8
votes

I have a batch process, written in PHP and embedded in a Docker container. Basically, it loads data from several webservices, do some computation on data (during ~1h), and post computed data to an other webservice, then the container exit (with a return code of 0 if OK, 1 if failure somewhere on the process). During the process, some logs are written on STDOUT or STDERR. The batch must be triggered once a day.

I was wondering what is the best AWS service to use to schedule, execute, and monitor my batch process :

  • at the very begining, I used a EC2 machine with a crontab : no high-availibilty function here, so I decided to switch to a more PaaS approach.
  • then, I was using Elastic Beanstalk for Docker, with a non-functional Webserver (only to reply to the Healthcheck), and a Crontab inside the container to wake-up my batch command once a day. With autoscalling rule min=1 max=1, I have HA (if the container crash or if the VM crash, it is restarted by AWS)
  • but now, to be more efficient, I decided to move to some ECS service, and have an approach where I do not need to have EC2 instances awake 23/24 for nothing. So I tried Fargate.
  • with Fargate I defined my task (Fargate type, not the EC2 type), and configure everything on it.
  • I create a Cluster to run my task : I can run "by hand, one time" my task, so I know every settings are corrects.

Now, going deeper in Fargate, I want to have my task executed once a day.

  • It seems to work fine when I used the Scheduled Task feature of ECS : the container start on time, the process run, then the container stop. But CloudWatch is missing some metrics : CPUReservation and CPUUtilization are not reported. Also, there is no way to know if the batch quit with exit code 0 or 1 (all execution stopped with status "STOPPED"). So i Cant send a CloudWatch alarm if the container execution failed.

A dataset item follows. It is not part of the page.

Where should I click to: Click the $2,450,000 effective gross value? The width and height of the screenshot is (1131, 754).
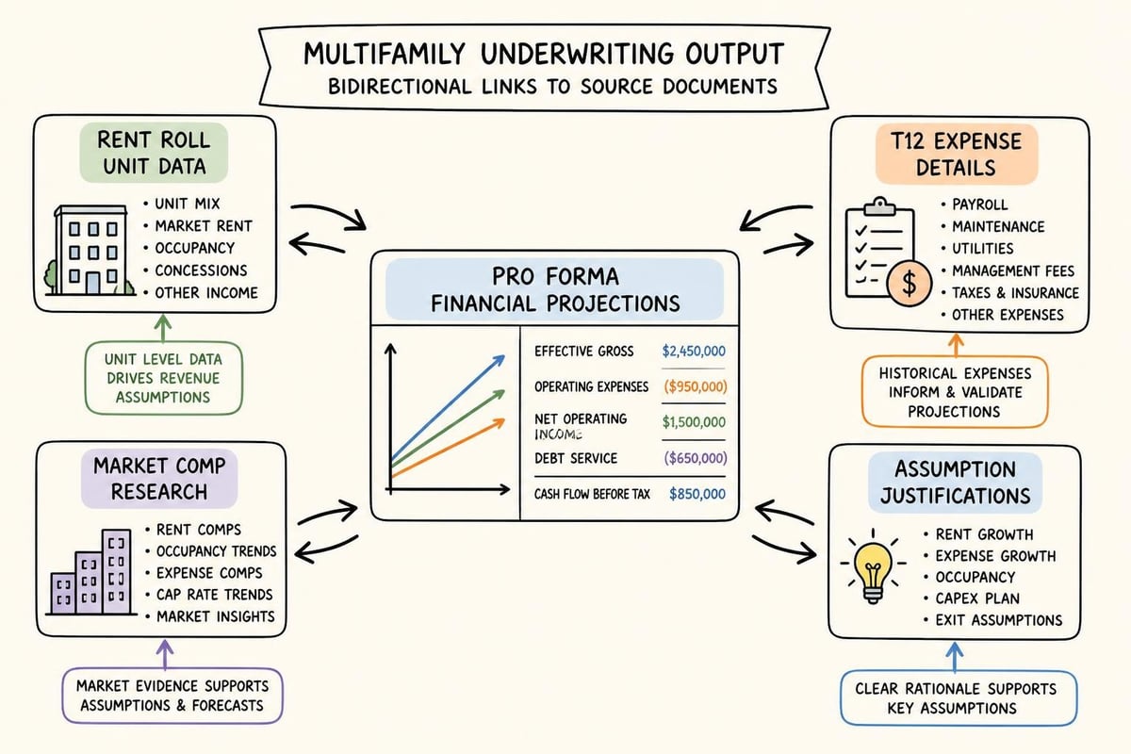pos(694,351)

  • I use the "Services" feature of Fargate, but it cant handle a batch process, because the container is started every time it stops. This is normal, because the container do not have any daemon. There is no way to schedule a service. I want my container to be active only when it needs to work (once a day during at max 1h). But the missing metrics are correctly reported in CloudWatch.

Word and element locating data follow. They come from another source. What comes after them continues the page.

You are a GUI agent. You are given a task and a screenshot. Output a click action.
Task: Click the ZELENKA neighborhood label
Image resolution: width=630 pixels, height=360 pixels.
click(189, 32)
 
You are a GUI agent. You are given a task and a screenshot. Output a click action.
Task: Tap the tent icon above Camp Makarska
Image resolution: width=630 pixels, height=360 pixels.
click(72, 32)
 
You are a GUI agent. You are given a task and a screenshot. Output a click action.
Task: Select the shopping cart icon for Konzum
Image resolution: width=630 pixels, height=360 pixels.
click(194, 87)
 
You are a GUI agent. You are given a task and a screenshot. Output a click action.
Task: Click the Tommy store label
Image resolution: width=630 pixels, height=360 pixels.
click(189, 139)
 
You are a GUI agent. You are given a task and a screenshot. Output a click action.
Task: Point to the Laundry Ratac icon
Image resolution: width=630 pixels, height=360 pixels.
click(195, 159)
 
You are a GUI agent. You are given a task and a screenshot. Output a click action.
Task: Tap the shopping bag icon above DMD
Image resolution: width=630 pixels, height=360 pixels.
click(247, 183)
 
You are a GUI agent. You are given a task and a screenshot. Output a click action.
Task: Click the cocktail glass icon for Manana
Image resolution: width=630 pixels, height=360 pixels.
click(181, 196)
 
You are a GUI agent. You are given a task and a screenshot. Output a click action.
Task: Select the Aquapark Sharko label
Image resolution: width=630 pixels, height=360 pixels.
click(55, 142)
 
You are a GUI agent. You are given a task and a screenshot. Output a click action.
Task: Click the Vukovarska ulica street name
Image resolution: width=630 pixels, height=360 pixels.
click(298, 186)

Here are my questions : what are the best suitable AWS managed services to trigger a container once a day, let it run to do its task, and have reporting facility to track execution (CPU usage, batch duration), including alarm (SNS) when task failed ?

2

2 Answers

2
votes

We had the same issue with identifying failed jobs. I propose you take a look into AWS Batch where logs for FAILED jobs are available in CloudWatch Logs; Take a look here. One more thing you should consider is total cost of ownership of whatever solution you choose eventually. Fargate, in this regard, is quite expensive.

2
votes

may be too late for your projects but still I thought it could benefit others. Have you had a look at AWS Step Functions? It is possible to define a workflow and start tasks on ECS/Fargate (or jobs on EKS for that matter), wait for the results and raise alarms/send emails...